MedicalResearch.com Interview with:
Calista Harbaugh, MD
House Officer, General Surgery
Clinician Scholar, National Clinician Scholars Program
Research Fellow, Michigan Opioid Prescribing Engagement Network
University of Michigan
MedicalResearch.com: What is the background for this study? What are the main findings?
Response: Wisdom tooth extractions is one of the most common procedures among teens and young adults, with more than 3.5 million young people having wisdom teeth pulled every year.
This procedure is commonly paired with a prescription for opioid pain medication. As the opioid epidemic sweeps the nation, we must pay attention to the long term effects of opioid prescribing for even routine procedures. This is particularly important for wisdom tooth extraction where there is evidence that opioid pain medications may be no more effective than anti-inflammatories alone.
Using commercial insurance claims, we evaluated the association between receiving an opioid prescription with wisdom tooth extraction and developing new persistent opioid use in the year after the procedure. We found nearly a 3-fold increase in odds of persistent opioid use, attributable to whether or not an opioid was prescribed. This translates to nearly 50,000 young people developing new persistent opioid use each year from routine opioid prescribing for wisdom tooth extraction.
MedicalResearch.com: What should readers take away from your report?
Response: Although many states and professional organizations are now recommending prescribing limitations, dental providers should strongly eliminating any routine opioid prescribing from their practice. Any opioid prescribing may put a young person or their community at risk. Opioid prescriptions that are filled and not used, may also be diverted into the community or become targets for theft.
Patients and families should recognize the risk associated with opioid prescriptions after procedures. They should feel empowered to ask their provider whether an opioid medication is needed and what other pain management techniques exist. In addition, they should ask how to dispose of extra medication that is not used.

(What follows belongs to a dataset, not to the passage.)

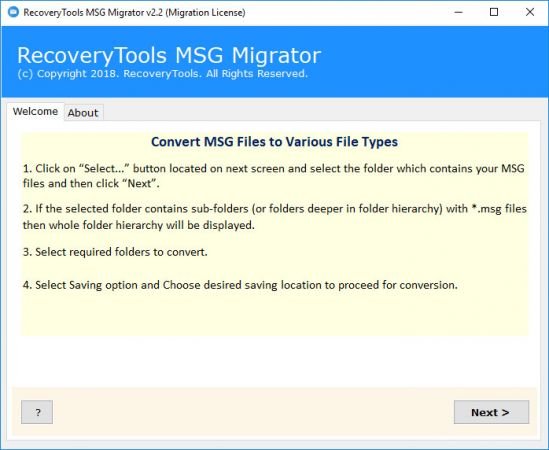Click instruction step 2 about sub-folders
Screen dimensions: 549x450
274,217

MedicalResearch.com: What recommendations do you have for future research as a result of this work?
Response: In the setting of wisdom tooth extractions, future research is needed to investigate how to disseminate important information to providers and reduce unnecessary opioid prescribing. There are many motivators for routine opioid prescribing, which include improving patient satisfaction scores and preventing the need for refills. In addition, new restrictive opioid prescribing policies and mandated consent forms may make it harder for patients to obtain opioid prescriptions in settings where they are indicated. We must continue to learn from patients, families, and providers to understand how to eliminate opioid prescribing when it is not indicated, optimize pain control, and construct public policies which promote both of these endeavors.
MedicalResearch.com: Is there anything else you would like to add?
Response: Provide and patients can find additional resources found at the Michigan Opioid Prescribing Engagement Network website (www.michigan-open.org), including best practices for dental and acute care prescribing, educational brochures, and opioid disposal information.